● **SELECTED EXCERPT**:
= = = = =

Sunny is pictured here with his best friend, a beautiful blonde Labrador who in my stories I always called Blondie.

They often do therapy work together, and this photo was taken at the entrance to a hospital where we frequently go to bring comfort and cheer to patients, some of whom have been in the hospital for weeks or even months. Her eighth birthday is this month and her owner, Brad, has been looking forward to celebrating it with special treats for Blondie. 

Blondie is queenly, very regal in her bearing - but also motherly. Even those who are not dog-lovers are drawn to her, so she is much loved, and is the most placid, gentle dog ever. In a nursing home one time, an elderly lady was happily patting Sunny - until she saw Blondie. "I want THAT one!" she demanded. "Bring me THAT one." So Brad and I swapped places.

Our visits are always well received, and both dogs love their work. When they need a break, they lie down together to rest. Sunny shares his water bowl with Blondie, who with a few slurps of her long tongue, finishes the water with delight. They share treats. However, when I offer treats she sometimes forgets her manners and snatches greedily. A bit like a crocodile, in fact.


Blondie lives on acreage, and loves the space. She loves running with the family's other two blonde Labradors, swimming in the creek, and she enjoys sailing whenever she has the opportunity. Most of all she loves people.

= = = = =

● **RECORDS PROVIDED**:
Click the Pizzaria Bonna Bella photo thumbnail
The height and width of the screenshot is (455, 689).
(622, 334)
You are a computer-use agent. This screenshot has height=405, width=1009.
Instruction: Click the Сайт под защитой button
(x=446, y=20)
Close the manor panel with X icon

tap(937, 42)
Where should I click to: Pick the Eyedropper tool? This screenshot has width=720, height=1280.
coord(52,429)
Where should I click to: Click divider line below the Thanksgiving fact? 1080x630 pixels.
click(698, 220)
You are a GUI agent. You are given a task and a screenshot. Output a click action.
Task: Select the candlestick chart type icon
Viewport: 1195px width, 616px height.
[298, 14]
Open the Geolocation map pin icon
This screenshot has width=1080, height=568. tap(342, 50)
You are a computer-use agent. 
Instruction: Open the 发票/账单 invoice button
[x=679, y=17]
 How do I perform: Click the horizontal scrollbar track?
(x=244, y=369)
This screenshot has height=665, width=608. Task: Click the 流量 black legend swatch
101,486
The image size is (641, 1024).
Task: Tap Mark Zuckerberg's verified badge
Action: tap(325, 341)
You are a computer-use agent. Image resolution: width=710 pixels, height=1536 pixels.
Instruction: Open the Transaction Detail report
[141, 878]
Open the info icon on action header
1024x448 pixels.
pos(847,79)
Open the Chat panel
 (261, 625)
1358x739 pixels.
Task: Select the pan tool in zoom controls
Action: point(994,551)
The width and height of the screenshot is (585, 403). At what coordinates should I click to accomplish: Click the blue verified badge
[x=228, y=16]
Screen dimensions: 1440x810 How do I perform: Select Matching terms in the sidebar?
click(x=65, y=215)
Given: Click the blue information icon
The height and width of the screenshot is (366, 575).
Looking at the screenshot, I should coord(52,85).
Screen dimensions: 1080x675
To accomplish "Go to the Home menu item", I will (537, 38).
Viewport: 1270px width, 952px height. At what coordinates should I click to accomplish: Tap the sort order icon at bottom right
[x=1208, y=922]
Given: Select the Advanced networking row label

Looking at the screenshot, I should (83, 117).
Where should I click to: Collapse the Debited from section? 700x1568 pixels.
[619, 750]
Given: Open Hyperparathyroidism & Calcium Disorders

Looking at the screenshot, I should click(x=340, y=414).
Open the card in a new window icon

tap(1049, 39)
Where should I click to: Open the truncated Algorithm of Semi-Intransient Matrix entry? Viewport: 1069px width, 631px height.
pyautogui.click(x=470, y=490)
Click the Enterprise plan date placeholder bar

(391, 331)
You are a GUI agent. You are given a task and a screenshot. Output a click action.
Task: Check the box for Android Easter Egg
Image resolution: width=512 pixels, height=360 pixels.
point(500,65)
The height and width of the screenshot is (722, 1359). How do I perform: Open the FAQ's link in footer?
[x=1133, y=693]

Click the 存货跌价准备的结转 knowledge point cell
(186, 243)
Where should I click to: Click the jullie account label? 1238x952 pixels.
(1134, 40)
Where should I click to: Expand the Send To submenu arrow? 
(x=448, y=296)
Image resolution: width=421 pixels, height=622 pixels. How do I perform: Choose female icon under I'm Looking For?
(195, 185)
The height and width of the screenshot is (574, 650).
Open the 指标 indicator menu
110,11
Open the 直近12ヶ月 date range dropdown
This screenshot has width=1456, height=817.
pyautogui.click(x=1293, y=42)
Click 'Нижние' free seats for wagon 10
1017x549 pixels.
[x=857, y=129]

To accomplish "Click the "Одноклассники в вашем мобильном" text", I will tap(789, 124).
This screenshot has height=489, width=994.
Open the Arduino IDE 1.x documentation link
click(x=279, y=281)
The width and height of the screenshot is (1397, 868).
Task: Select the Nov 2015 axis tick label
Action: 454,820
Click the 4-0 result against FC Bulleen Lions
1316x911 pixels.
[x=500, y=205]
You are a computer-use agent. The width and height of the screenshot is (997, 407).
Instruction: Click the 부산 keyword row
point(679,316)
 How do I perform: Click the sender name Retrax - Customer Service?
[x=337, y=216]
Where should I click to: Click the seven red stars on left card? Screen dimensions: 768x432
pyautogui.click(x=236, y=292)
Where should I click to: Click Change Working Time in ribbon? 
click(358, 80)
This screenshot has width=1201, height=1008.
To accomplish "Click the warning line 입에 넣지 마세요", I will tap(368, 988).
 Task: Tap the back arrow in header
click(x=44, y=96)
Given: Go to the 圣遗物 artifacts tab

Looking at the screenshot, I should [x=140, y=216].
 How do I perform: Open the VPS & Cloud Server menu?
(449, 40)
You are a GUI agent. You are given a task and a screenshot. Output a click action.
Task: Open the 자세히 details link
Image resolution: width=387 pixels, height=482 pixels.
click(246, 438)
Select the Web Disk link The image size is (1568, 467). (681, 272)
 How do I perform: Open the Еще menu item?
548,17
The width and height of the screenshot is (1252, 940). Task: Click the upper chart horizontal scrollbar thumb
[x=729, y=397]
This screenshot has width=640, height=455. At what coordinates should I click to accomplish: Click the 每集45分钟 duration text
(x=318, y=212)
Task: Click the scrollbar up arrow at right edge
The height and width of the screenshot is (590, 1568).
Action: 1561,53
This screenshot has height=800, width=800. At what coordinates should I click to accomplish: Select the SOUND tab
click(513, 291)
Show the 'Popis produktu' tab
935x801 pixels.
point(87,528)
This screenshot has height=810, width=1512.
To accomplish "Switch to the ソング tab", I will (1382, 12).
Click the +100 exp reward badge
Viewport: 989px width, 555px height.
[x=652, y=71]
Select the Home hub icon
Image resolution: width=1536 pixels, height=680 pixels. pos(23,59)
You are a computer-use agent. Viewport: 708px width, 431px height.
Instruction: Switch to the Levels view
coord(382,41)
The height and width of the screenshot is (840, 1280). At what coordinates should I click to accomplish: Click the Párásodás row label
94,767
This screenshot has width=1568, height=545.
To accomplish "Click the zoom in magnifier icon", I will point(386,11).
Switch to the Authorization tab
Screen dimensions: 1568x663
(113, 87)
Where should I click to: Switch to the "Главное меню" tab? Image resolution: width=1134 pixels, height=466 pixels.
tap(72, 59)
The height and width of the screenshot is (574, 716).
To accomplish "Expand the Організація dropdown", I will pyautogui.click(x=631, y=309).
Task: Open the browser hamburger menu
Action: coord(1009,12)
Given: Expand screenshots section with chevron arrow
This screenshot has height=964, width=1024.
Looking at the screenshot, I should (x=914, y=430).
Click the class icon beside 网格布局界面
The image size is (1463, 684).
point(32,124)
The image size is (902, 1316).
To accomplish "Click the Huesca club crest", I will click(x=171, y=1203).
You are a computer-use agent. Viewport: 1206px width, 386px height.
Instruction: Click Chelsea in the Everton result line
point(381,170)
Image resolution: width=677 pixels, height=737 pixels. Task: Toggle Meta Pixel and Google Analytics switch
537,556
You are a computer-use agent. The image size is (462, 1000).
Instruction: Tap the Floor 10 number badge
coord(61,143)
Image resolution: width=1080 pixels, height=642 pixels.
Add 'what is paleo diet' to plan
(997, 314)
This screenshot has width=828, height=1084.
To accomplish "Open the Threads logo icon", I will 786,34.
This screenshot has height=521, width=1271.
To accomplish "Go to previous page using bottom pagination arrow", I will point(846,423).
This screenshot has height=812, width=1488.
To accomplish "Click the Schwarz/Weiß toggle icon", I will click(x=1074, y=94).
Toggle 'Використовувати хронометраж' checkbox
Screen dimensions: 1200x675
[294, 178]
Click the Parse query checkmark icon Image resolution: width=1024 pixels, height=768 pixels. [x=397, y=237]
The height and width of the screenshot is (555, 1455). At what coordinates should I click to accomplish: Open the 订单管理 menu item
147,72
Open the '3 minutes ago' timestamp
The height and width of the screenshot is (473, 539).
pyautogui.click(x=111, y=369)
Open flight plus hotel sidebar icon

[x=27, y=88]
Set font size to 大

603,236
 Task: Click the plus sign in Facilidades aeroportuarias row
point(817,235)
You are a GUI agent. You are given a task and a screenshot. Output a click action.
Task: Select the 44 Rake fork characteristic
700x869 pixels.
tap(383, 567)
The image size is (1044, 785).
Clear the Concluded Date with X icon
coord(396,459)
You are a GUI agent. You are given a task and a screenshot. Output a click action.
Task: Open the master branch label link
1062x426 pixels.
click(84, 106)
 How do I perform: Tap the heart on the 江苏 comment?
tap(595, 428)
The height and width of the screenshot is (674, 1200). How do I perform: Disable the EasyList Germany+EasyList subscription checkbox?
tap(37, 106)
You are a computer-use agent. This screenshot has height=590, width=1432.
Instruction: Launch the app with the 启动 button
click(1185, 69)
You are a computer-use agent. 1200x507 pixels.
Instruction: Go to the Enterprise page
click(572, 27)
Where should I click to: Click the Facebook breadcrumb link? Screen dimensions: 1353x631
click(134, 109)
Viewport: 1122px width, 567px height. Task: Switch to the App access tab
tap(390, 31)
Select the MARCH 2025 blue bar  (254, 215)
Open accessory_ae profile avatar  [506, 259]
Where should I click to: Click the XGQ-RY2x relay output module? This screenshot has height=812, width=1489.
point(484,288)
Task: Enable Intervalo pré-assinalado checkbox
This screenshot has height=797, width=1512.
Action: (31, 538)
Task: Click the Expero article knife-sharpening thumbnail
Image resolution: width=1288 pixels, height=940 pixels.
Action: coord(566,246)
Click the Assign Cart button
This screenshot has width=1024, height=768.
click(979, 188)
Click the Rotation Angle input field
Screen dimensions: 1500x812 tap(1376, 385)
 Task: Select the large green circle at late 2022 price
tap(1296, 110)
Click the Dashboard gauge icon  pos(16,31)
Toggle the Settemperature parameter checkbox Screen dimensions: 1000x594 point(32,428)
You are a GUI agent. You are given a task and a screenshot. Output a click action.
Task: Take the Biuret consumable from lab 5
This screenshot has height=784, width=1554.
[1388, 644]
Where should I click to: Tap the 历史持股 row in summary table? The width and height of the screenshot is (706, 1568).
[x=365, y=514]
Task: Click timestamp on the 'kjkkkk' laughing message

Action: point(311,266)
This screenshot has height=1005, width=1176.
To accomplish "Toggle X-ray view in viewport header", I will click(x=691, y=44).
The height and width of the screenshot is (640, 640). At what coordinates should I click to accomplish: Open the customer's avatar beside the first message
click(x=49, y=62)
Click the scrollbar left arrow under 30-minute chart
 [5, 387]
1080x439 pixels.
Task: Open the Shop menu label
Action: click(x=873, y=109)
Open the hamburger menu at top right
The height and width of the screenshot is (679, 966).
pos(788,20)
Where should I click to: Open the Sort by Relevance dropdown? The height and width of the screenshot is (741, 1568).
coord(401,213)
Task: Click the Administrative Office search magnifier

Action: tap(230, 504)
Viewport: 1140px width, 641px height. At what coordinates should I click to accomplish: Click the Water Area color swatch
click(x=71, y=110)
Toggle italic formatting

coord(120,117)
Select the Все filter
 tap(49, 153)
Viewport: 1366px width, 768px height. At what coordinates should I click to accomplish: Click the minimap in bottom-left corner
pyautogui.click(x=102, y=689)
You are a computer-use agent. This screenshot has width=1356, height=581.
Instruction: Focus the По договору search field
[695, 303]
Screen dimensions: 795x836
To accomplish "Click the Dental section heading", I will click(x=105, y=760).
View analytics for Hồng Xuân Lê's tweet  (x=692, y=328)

= = = = =

● **EXERCISE SET**:
A. Answer these questions from the text about Sunny and Blondie:
(i) Which birthday does Blondie have this month?
(ii) Which dog did the elderly lady in the nursing home ask to have brought to her?
(iii) How many other blonde Labradors does Blondie's family have?
B. Extend the text about Sunny and Blondie, starting from its final sentence.
The records have no connection to the text about Sunny and Blondie.

● **ANSWERS FOR THIS EXERCISE**:
A.
(i) Her eighth birthday.
(ii) Blondie.
(iii) Two.

B.
She never seemed to be a curious dog, like Sunny is famed for being. Sunny is known for stopping to watch people working on a car in their driveway, fixing a roof, flying a kite - anything. But, dogs are dogs, and apparently, a few weeks ago, Blondie got curious. She ingested some rat poison from a shed on their property. It was in a locked container, but somehow she broke the container and got into it. Labradors, of course, are very food focused. A trip to the emergency veterinarian saved her life. Initially she showed improvement, and everyone hoped and prayed that she would soon be back with us.

Blondie has not been to work for several weeks now, and I've been missing her a lot, as well as her calm and capable owner. We made a good team. 

However, she has never properly recovered, and seems to have nerve damage. She now has trouble walking. The effects of ingesting rat poison can be long-lasting and can cause a sudden and rapid decline after an initial improvement. 


Today I was devastated to hear that Blondie is not only not recovering well, but declining. She will probably not return at all. 

I am heartbroken, as will be all who have met her. Everyone who meets her, loves her. I've only known her for eighteen months. I can't imagine her family's distress.

I can't face the thought that she might not even be able to celebrate her birthday.